Task to carry out: Arrange the lines below as a numbered list, skipping any blank lines and omitting the pictures.

Records from a pointing dataset:
★ ★ ★ ★ ★

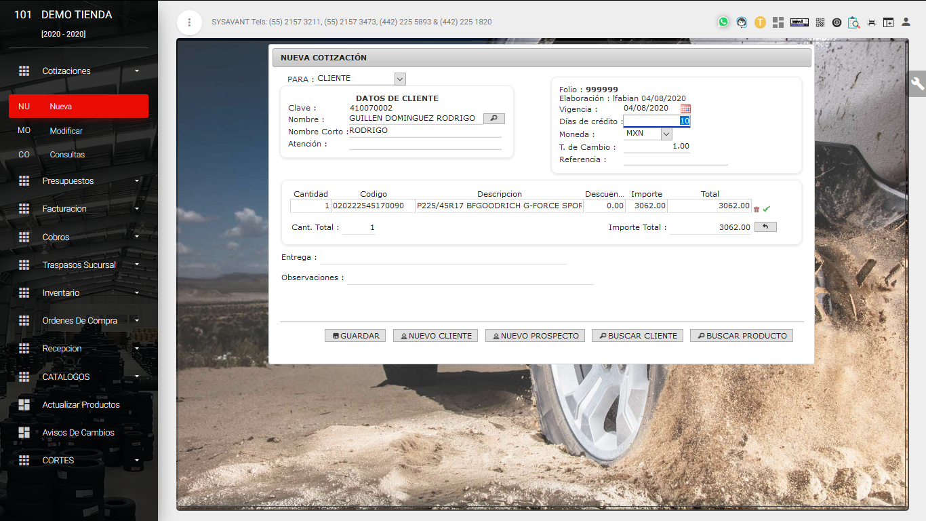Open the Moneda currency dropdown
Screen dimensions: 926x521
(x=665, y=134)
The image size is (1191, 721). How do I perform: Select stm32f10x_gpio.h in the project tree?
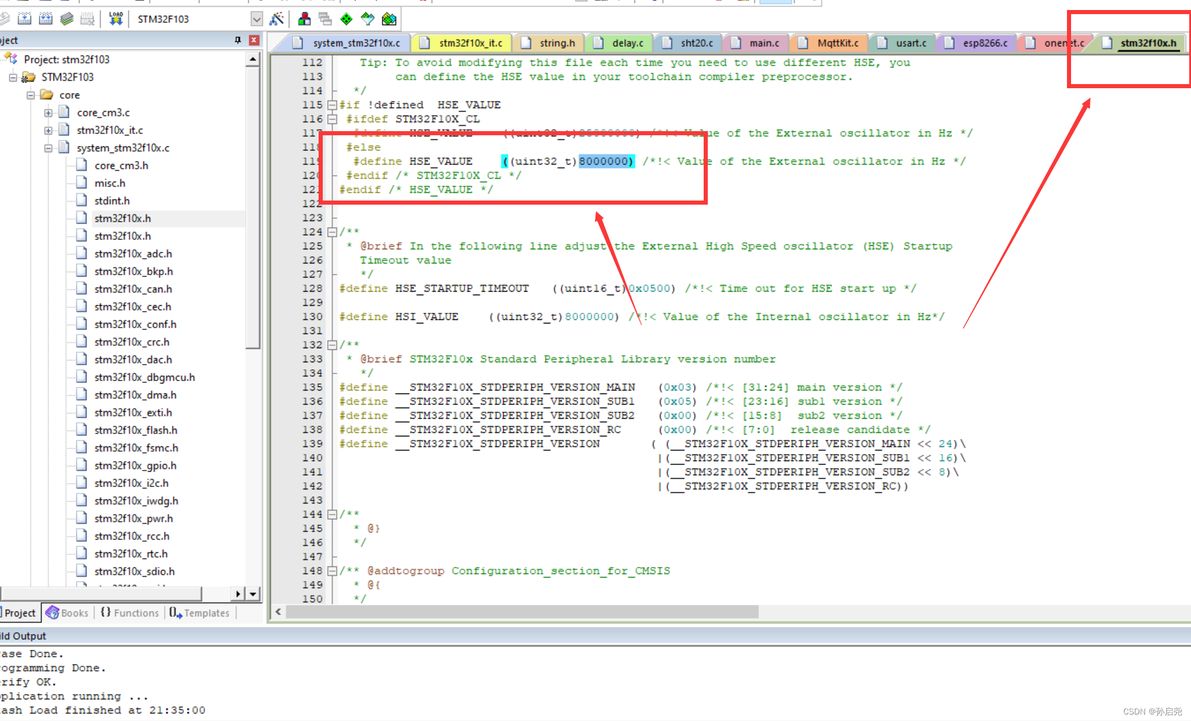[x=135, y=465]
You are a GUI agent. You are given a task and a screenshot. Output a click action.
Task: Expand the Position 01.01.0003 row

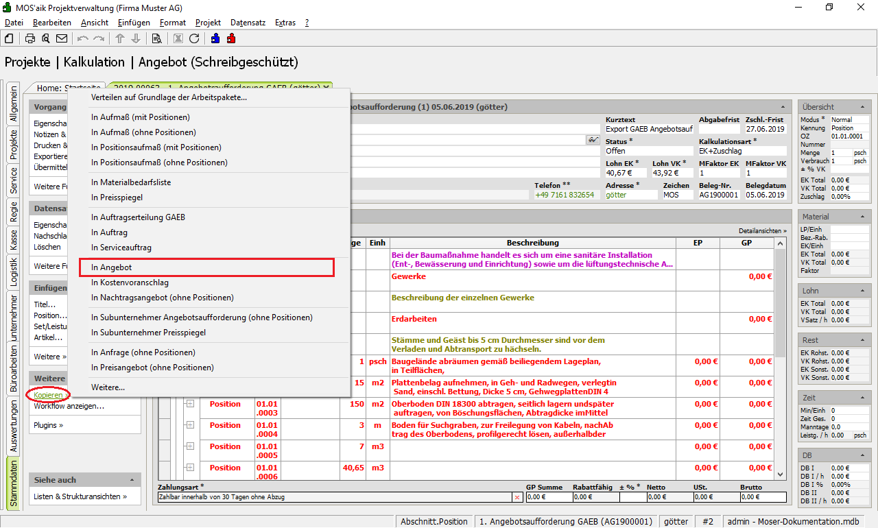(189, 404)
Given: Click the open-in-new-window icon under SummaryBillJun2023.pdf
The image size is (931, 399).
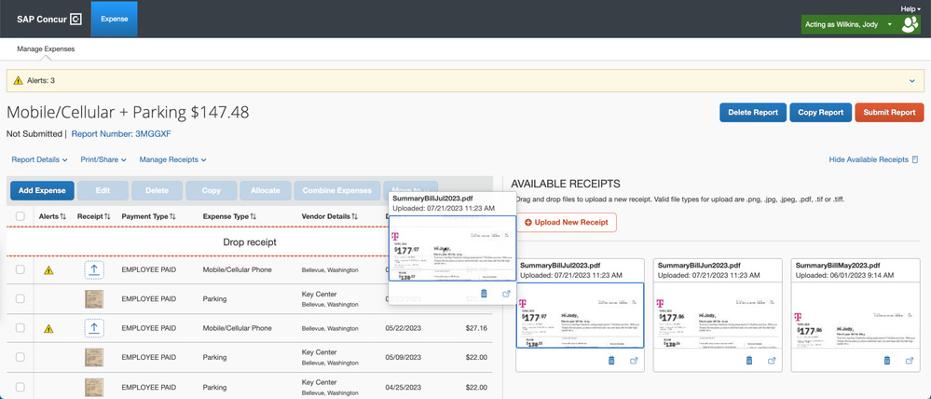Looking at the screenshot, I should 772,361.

★ ★ ★ ★ ★

Task answer:
1. Open the Moneda currency dropdown
2. Screen dimensions: 926x521
3. (x=665, y=134)
4. The image size is (1191, 721). How do I perform: Select stm32f10x_gpio.h in the project tree?
5. [x=135, y=465]
6. You are a GUI agent. You are given a task and a screenshot. Output a click action.
7. Task: Expand the Position 01.01.0003 row
8. (189, 404)
9. Given: Click the open-in-new-window icon under SummaryBillJun2023.pdf
10. The image size is (931, 399).
11. Looking at the screenshot, I should 772,361.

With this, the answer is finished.